3) Here is how I would have done it 8 years ago: We can WLOG assume that $A$, $B$, $C$ are the angles of a triangle (this means that $A$, $B$, $C$ lie in the interval $\left[0,\pi\right]$, additionally to satisfying $A+B+C=\pi$), because everything is analytic (or by casebash). We denote the sides of this triangle by $a$, $b$, $c$ (so we forget about the old $a$, $b$, $c$), its semiperimeter $\dfrac{a+b+c}{2}$ by $s$, its area by $\Delta$ and its circumradius by $R$. Then, $\sin A=\dfrac{a}{2R}$ (by the Extended Law of Sines) and similarly $\sin B=\dfrac{b}{2R}$ and $\sin C=\dfrac{c}{2R}$, so that $\sin A+\sin B+\sin C=\dfrac{a}{2R}+\dfrac{b}{2R}+\dfrac{c}{2R}=\dfrac{a+b+c}{2R}=\dfrac{s}{R}$. On the other hand, one of the half-angle formulas shows that $\cos\dfrac{A}2=\sqrt{\dfrac{s\left(s-a\right)}{bc}}$, and similar formulas hold for $\cos\dfrac{B}2$ and $\cos\dfrac{C}2$, so that

$4\cdot\cos\dfrac{A}2\cdot\cos\dfrac{B}2\cdot\cos\dfrac{C}{2}$

$=4\cdot\sqrt{\dfrac{s\left(s-a\right)}{bc}}\cdot\sqrt{\dfrac{s\left(s-b\right)}{ca}}\cdot\sqrt{\dfrac{s\left(s-c\right)}{ab}}$

$=\dfrac{4s}{abc}\sqrt{s\left(s-a\right)\left(s-b\right)\left(s-c\right)}$.

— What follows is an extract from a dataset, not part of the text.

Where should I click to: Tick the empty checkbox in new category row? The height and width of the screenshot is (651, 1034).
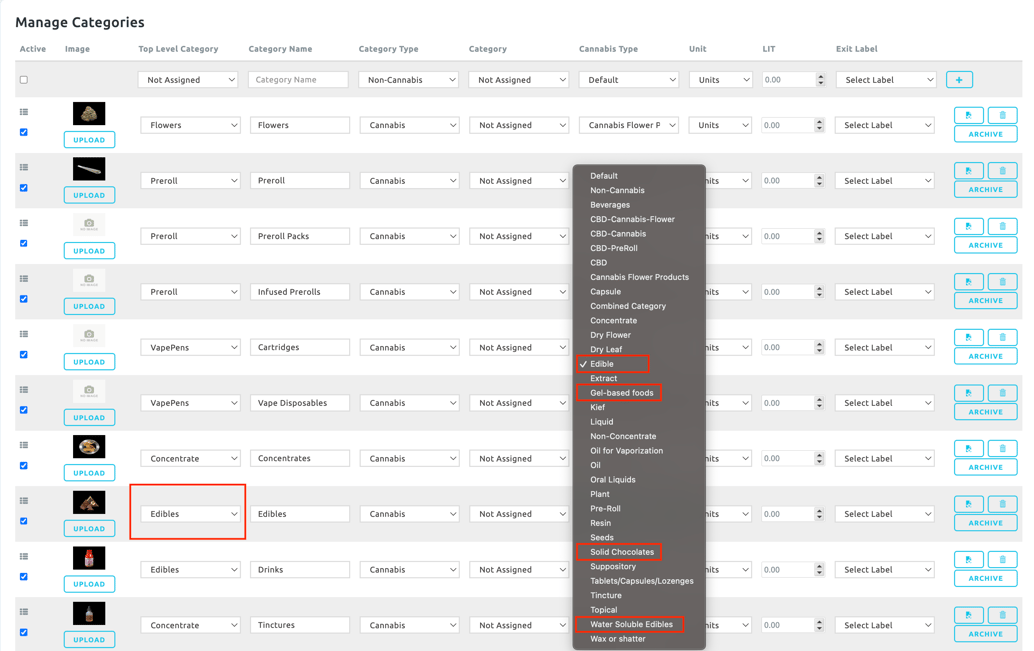[24, 80]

Now, $\sqrt{s\left(s-a\right)\left(s-b\right)\left(s-c\right)}=\Delta$ (by Heron's formula) and $\Delta=\dfrac{abc}{4R}$ (by another formula for the area of the triangle), so tis becomes

$4\cdot\cos\dfrac{A}2\cdot\cos\dfrac{B}2\cdot\cos\dfrac{C}{2}=\dfrac{4s}{abc}\cdot\dfrac{abc}{4R}=\dfrac{s}{R}$.

This is exactly what we got for the left hand side, qed.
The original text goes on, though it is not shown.